L’appel de Tania arriva au moment parfait. La fille lui raconta avec excitation les framboises, la pâte, les crêpes — et Nadejda Ivanovna fut surprise de la voir changée si vite.
Les jours suivants passèrent sans qu’on les remarque. La femme se surprit à penser qu’elle appréciait la compagnie. Anya se montra curieuse, intelligente et serviable en tout.
Ils allèrent à l’étang, où l’eau était tiède comme du lait frais. Nadejda Ivanovna apprit à la fille à ne pas avoir peur de l’eau, la soutint, et Anya rit si fort que les oiseaux s’envolèrent des arbres.
« Mamie, regarde ce que j’ai trouvé ! » cria-t-elle en sortant de l’eau.
Au début, le mot « Mamie » agaçait Nadejda Ivanovna, mais chaque jour il lui était plus précieux.
Le soir, ils s’asseyaient sur la véranda. Nadejda Ivanovna racontait des histoires sur l’enfance de Vitalik, et Anya écoutait en retenant son souffle.
« Il ne va vraiment pas me laisser ? » demanda la fille avant de se coucher.
« Non. Tu fais maintenant partie de notre famille. »
Quand Tania appela vendredi et dit :
« Nous avons tout terminé ! Nous serons là demain matin. Comment va Anya ? »
« Elle va bien », répondit Nadejda Ivanovna, ressentant une étrange tristesse. « C’est une gentille fille. »
Anya était heureuse, mais demanda ensuite à voix basse :
« Alors je pars demain ? »
« Oui, ma chérie. Tu dois rentrer à la maison. »
« Et qui va cueillir les framboises ? »
« Je m’en sortirai toute seule… »
 

Le matin, Nadejda Ivanovna se promenait sombrement et baissait les yeux. Elle ne voulait pas être à nouveau seule.

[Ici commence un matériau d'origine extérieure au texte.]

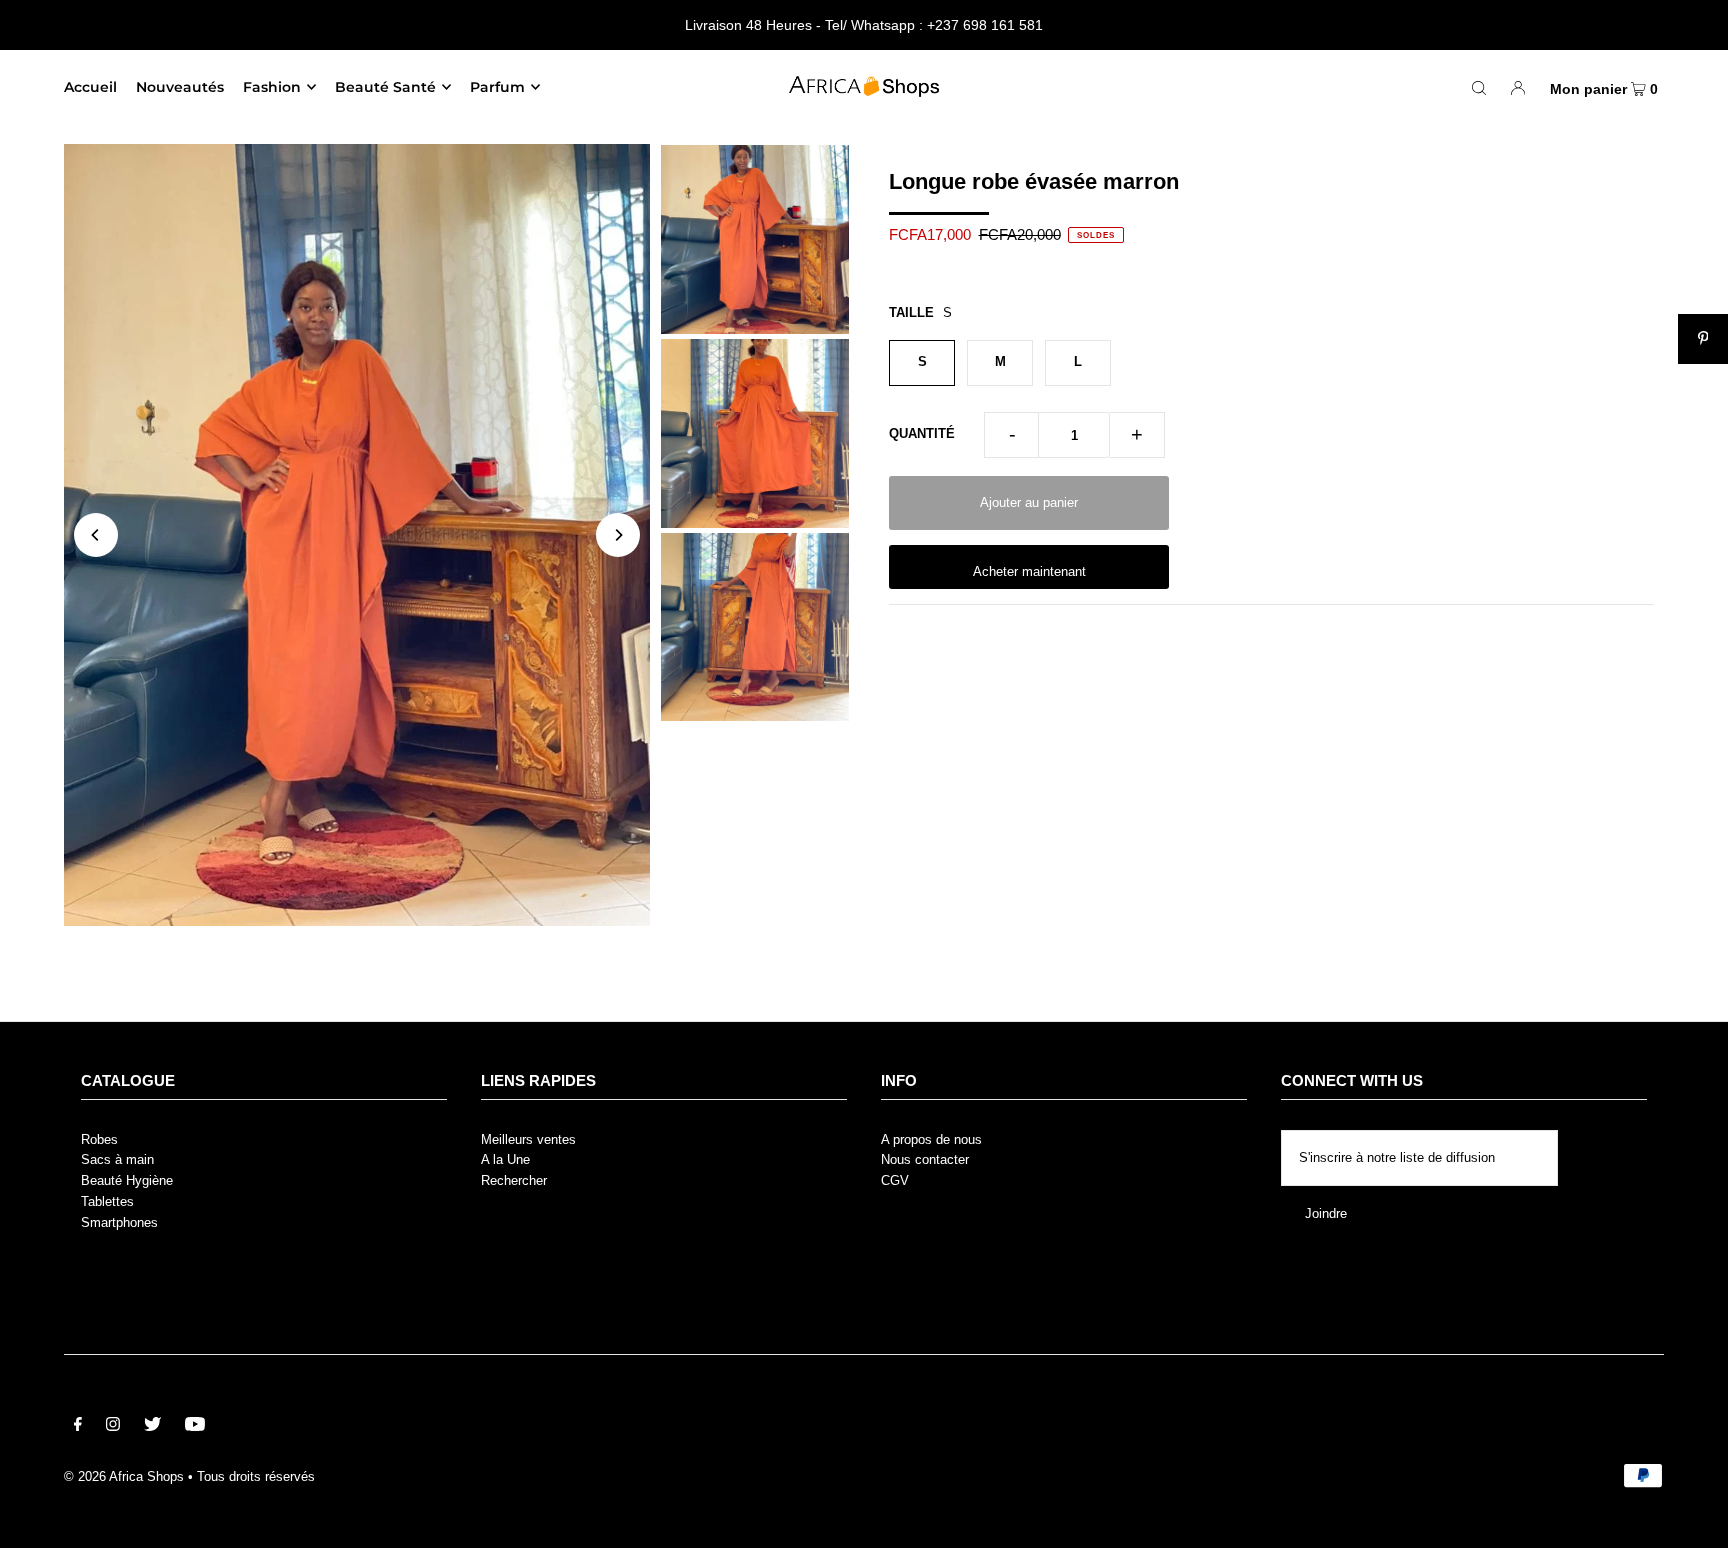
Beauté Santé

Lorsque la voiture arriva, Anya sortit la première.
« Maman ! Regarde ce que j’ai appris ! »
Tania et Vitaly sourirent, fatigués mais heureux.
« Alors, maman, comment ça s’est passé ici ? »

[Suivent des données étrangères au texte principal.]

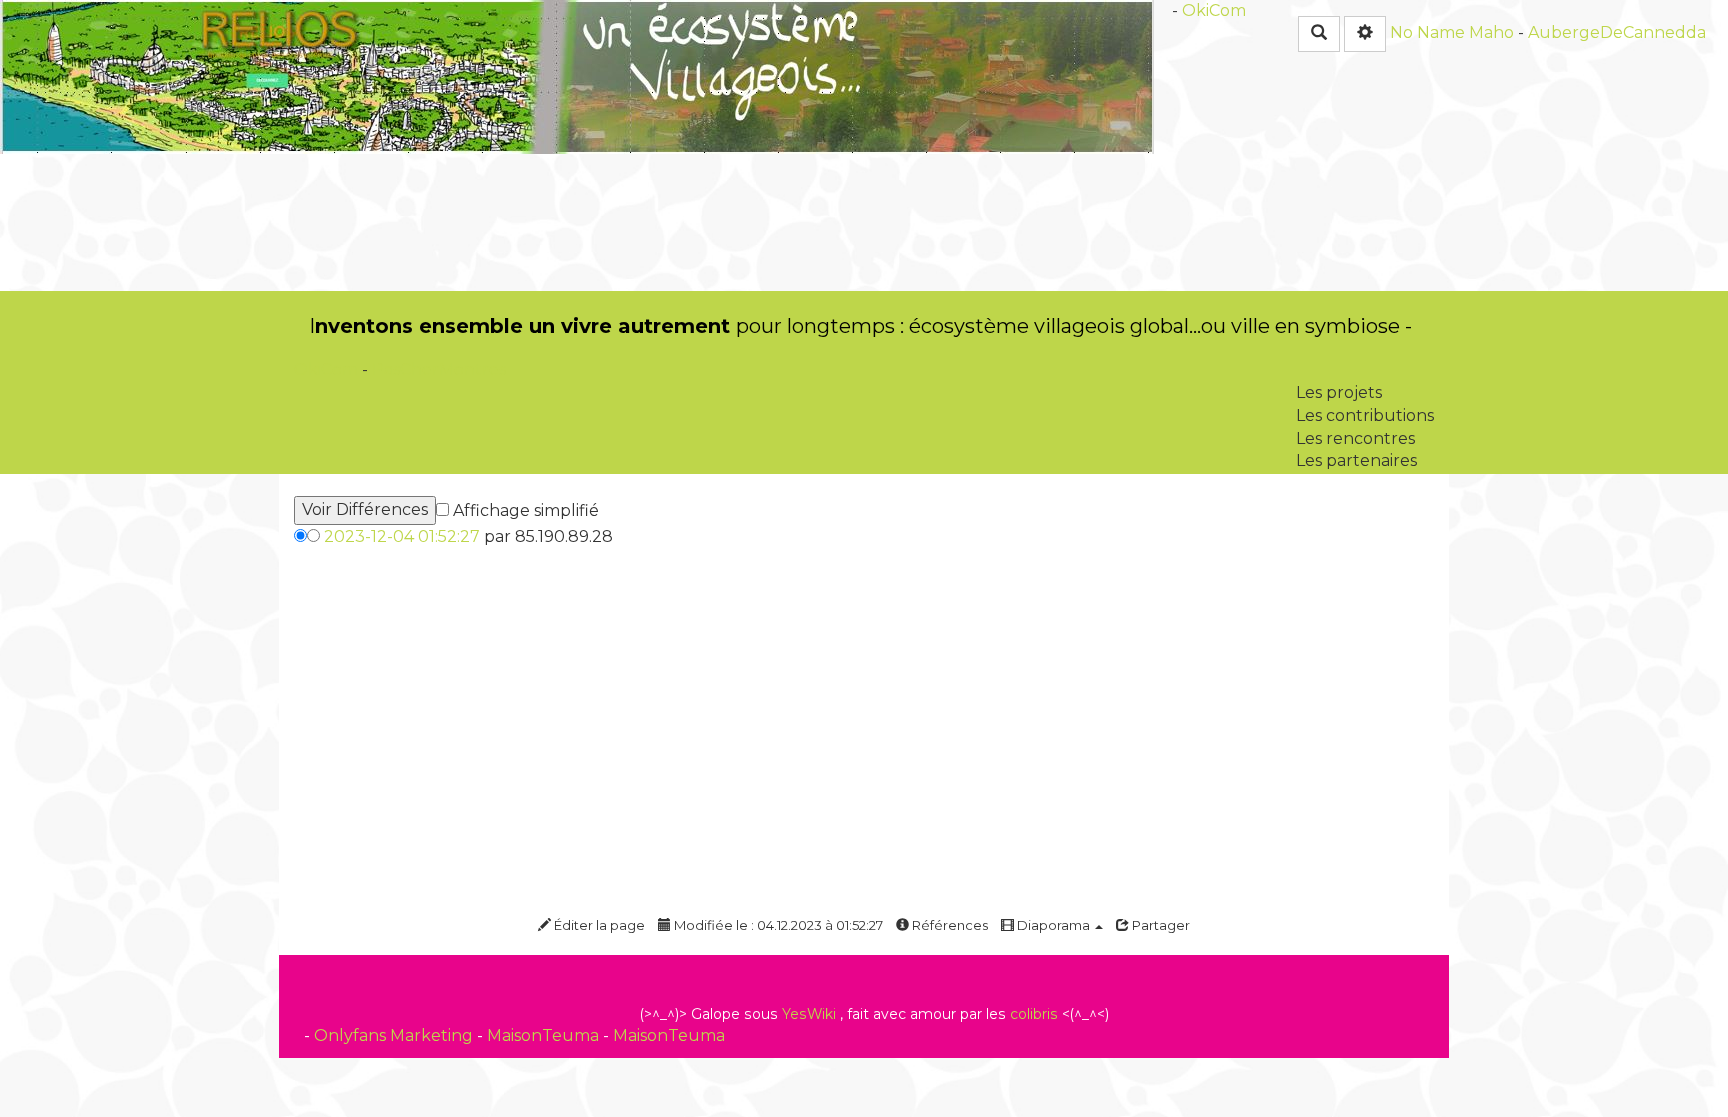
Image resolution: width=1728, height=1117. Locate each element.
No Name (1427, 32)
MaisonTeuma (545, 1035)
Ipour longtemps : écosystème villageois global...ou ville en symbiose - (860, 326)
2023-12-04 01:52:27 (402, 536)
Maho (1491, 32)
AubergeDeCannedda (1617, 32)
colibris (1034, 1014)
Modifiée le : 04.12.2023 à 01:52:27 (777, 925)
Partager (1159, 925)
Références (948, 925)
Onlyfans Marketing (395, 1035)
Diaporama (1053, 925)
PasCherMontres (439, 369)
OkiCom (1214, 10)
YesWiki (809, 1014)
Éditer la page (598, 925)
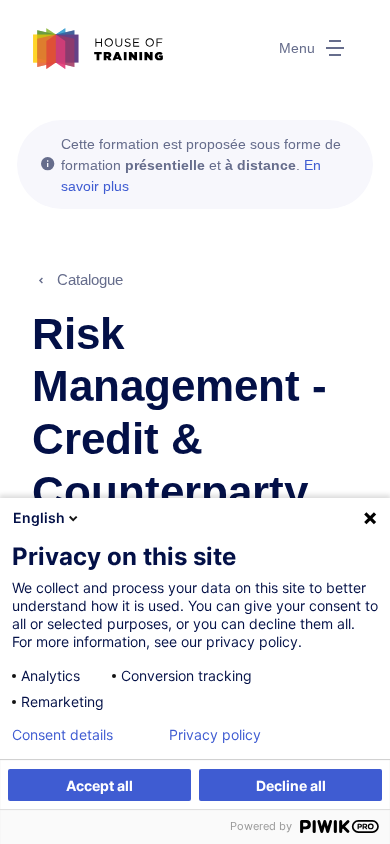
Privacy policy (215, 735)
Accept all (99, 785)
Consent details (62, 735)
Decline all (291, 785)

« On a survécu », grogna-t-elle.
Anya mit un sac de framboises dans son sac à dos.
Déjà installée dans la voiture, elle sauta soudain dehors, courut vers Nadejda Ivanovna et la serra fort dans ses bras.
« Mamie, je peux revenir ? On n’a pas encore appris à faire des tartes… »

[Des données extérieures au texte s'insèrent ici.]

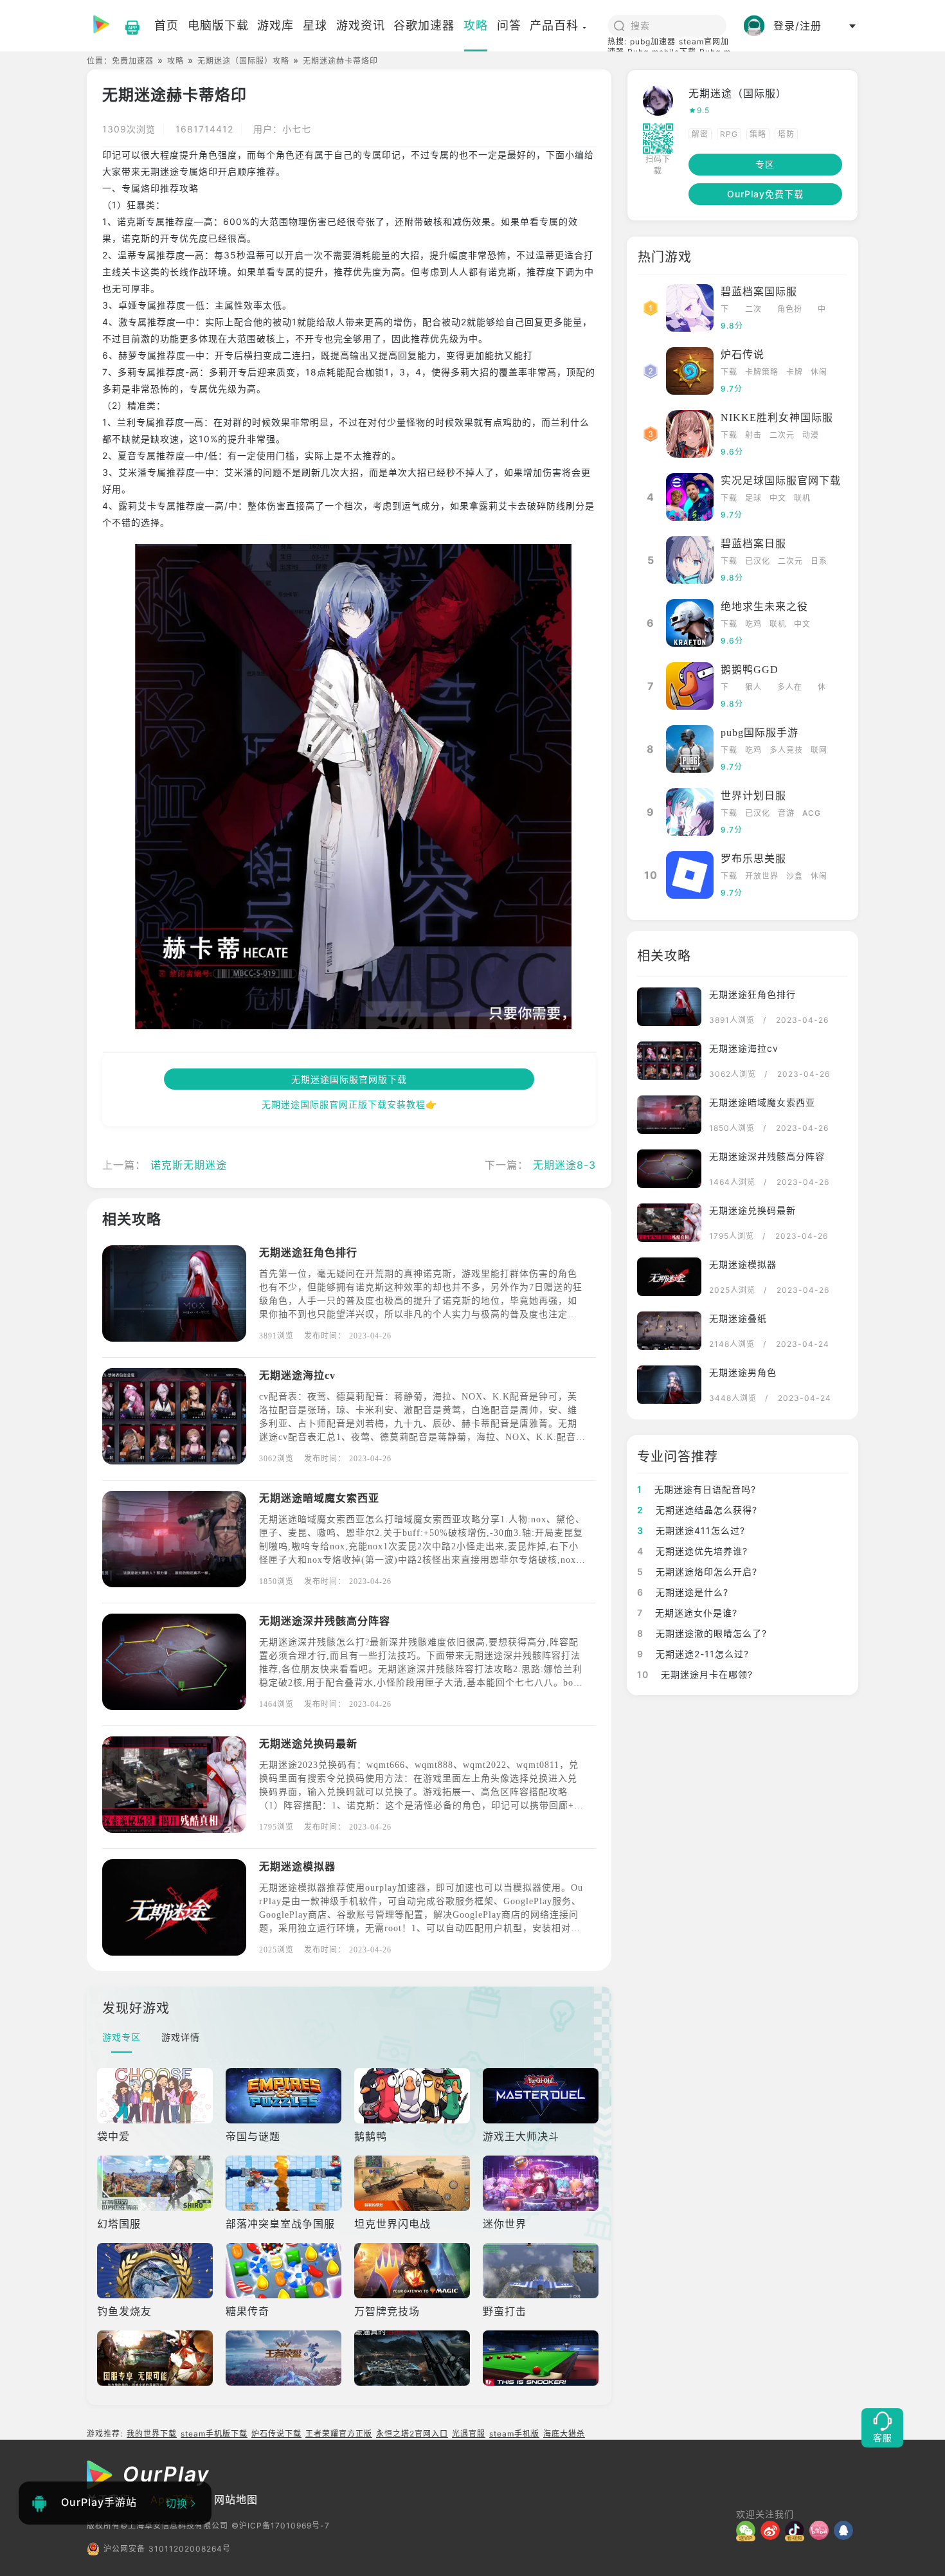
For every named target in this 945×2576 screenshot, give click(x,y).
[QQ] (846, 2530)
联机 (802, 498)
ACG (811, 813)
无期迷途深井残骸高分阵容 (324, 1621)
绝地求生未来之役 (764, 606)
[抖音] (797, 2530)
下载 (725, 310)
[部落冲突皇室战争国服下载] (285, 2183)
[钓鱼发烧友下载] (156, 2270)
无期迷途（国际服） (737, 93)
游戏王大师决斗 (521, 2136)
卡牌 (794, 372)
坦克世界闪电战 (392, 2223)
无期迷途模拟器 (297, 1866)
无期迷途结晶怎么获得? (697, 1509)
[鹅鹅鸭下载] (413, 2095)
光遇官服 (468, 2433)
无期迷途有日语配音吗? (696, 1489)
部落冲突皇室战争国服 (280, 2223)
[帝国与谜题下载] (285, 2095)
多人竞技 (786, 750)
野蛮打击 (504, 2311)
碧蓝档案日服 (753, 543)
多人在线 (789, 688)
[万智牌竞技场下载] (413, 2270)
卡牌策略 (762, 372)
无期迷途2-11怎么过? (693, 1653)
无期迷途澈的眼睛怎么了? (702, 1633)
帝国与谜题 (253, 2136)
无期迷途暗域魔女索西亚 (319, 1498)
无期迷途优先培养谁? (692, 1550)
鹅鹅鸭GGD (750, 669)
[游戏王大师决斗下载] (542, 2095)
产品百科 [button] (554, 25)
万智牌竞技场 (387, 2311)
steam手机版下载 (214, 2433)
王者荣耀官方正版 (338, 2433)
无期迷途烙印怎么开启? (697, 1571)
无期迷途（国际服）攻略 (243, 61)
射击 (753, 435)
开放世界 (762, 876)
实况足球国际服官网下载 (781, 480)
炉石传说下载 (276, 2433)
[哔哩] (821, 2530)
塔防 (786, 134)
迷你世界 (504, 2223)
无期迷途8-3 (564, 1164)
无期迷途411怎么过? (691, 1530)
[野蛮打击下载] (542, 2270)
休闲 (819, 372)
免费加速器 (133, 61)
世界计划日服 (753, 795)
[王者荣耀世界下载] (285, 2358)
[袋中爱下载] (156, 2095)
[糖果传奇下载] (285, 2270)
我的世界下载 (152, 2433)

La gorge de la femme se serra.
« Bien sûr, viens. Je t’attendrai. »
Quand la voiture partit, elle resta longtemps à côté de la route. Puis elle retourna à la maison.
Mais la maison ne semblait plus vide.
Sur la table, il y avait un dessin — un soleil et trois personnages près d’une maison. Elle le posa à côté de la photo de son fils.
Elle essuya une larme et alla mettre la bouilloire sur le feu.
Il s’est avéré qu’être grand-mère ne dépend pas du sang. C’est la chaleur qu’on peut donner aux autres qui compte.
Et elle savait avec certitude : d’autres jours remplis de rires d’enfants l’attendaient encore — ceux qui rendent la vie réelle.